Cerro Torre 50 anni dopo: Messner riapre la polemica

TRENTO — Sono passati 50 anni dalla famosa salita sulla parete nord del Cerro Torre di Cesare Maestri, ma le contestazioni, scoppiate all’indomani di quel 31 gennaio 1959, sono tutt’altro che sopite. Allora come oggi in molti dubitano che l’alpinista trentino abbia realmente raggiunto la cima della montagna patagonica, compiendo così la prima ascensione assoluta. A riaprire il dibattito questa volta è Reinhold Messner, che ha pubblicato un intero volume sulla vicenda. E naturalmente le polemiche non sono mancate. Per questo Montagna.tv ha voluto dedicare uno "Speciale Cerro Torre" al nuovo contraddittorio: le accuse di Messner e le opinioni di alcuni nomi illustri della montagna.

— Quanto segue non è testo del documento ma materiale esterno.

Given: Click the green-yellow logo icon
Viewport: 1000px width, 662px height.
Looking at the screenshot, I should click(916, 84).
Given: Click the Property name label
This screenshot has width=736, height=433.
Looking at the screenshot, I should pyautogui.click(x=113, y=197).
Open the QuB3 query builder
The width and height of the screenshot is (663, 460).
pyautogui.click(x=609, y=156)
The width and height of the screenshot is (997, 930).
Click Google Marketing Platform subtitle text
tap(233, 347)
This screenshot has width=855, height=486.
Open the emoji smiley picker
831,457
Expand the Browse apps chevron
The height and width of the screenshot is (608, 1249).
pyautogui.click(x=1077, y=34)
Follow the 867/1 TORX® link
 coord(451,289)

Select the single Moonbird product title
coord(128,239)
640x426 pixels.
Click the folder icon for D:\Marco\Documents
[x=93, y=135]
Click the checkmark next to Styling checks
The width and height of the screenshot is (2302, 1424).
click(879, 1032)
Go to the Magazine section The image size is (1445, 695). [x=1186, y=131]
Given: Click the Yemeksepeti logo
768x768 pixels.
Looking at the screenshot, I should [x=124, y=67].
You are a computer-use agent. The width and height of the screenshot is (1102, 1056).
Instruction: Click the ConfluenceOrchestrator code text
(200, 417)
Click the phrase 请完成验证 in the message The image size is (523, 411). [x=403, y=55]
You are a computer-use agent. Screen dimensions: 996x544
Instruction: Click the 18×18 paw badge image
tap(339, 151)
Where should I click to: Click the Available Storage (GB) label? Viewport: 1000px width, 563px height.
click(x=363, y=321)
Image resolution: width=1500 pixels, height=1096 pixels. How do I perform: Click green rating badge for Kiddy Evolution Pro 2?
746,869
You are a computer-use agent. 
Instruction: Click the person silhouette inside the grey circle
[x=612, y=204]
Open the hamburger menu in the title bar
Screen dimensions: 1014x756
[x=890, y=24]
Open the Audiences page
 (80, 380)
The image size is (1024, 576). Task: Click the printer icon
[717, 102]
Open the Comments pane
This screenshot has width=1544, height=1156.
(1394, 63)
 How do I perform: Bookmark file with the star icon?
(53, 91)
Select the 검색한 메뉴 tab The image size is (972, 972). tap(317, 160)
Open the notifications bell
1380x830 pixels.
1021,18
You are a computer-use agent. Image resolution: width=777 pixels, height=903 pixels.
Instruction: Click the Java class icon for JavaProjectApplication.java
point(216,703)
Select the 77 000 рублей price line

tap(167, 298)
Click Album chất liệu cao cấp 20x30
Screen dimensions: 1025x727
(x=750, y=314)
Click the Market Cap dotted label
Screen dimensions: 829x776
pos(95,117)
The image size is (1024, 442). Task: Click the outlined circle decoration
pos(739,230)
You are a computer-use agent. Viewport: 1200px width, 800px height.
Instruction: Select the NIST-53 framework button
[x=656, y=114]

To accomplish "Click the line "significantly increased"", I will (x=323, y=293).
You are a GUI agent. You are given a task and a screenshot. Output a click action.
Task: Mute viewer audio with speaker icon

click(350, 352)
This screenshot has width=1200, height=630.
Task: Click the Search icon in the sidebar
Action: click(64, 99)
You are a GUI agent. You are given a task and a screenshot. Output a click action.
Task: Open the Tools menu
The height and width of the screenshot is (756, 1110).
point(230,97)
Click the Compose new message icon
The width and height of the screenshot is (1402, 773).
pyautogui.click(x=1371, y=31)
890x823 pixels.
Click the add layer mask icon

"Cesare Maestri racconta quello che ha dentro la testa e ha il diritto di farlo. E’ rimasto per me il ‘ragno delle Dolomiti’ come lo era quando avevo 15 anni, anche se è dimostrato che sul Cerro Torre non è mai salito".
 
Inizia perentorio e deciso Reinhold Messner alla presentazione del suo ultimo libro "Grido di pietra. Cerro Torre la montagna impossibile." La conferenza si è svolta durante la 57esima edizione del Trento FilmFestival, e ad ascoltare le prove portate da Messner a suffragare la sua tesi sono accorse moltissime persone. Gente comune ma anche volti noti del mondo della montagna, come Mauro Corona, Ermanno Salvaterra, Elio Orlandi e Rolly Marchi.
 
Quello che secondo l’alpinista di Funes prova l’impossibilità dell’arrivo in vetta di Maestri in sostanza sono la mancanza di tracce del suo passaggio sulla montagna e l’inadeguatezza dei materiali dell’epoca a salire una cima come il Torre. Tutto sommato argomentazioni non proprio nuove. Perchè spiega infatti Messner, le novità del suo libro starebbero nell’indagine psicologica dei protagonisti della vicenda.
 
Quali ragioni ci sarebbero dietro alla menzogna? Le ambizioni di un alpinista trentino e la necessità di dimostrare il proprio valore. Ma attenzione, non si parla di Maestri. Per Messner chi orchestrò il grande inganno fu Cesarino Fava.
 
Le reazioni alle parole del "re degli ottomila" non si sono fatte attendere. In molti per esempio hanno puntato il dito sul fatto che si sia permesso di giudicare fatti avvenuti su una montagna su cui lui non è mai salito personalmente. Valutando la pubblicazione di questo libro come una sorta di sfruttamento commerciale di una storia che non gli appartiene e sui cui dovrebbe andare cauto nel criticare.
 
Ma tra rimostranze per accusa gettate contro chi non può più difendersi – Fava appunto, scomparso l’anno scorso – e parole di biasimo, ci sono stati anche applausi e apprezzamenti.
 
Come quello di Rolly Marchi, che pur dichiarandosi amico di Cesare Maestri e incerto sulla faccenda ha espresso un parere positivo. "Devo dire che Messner oggi mi è piaciuto – ha detto infatti il giornalista e scrittore -. Perchè pur negando a Cesare Maestri la salita al Cerro Torre del ’59, ha comunque detto che è un grande alpinista, che ha fatto tante cose e che merita rispetto".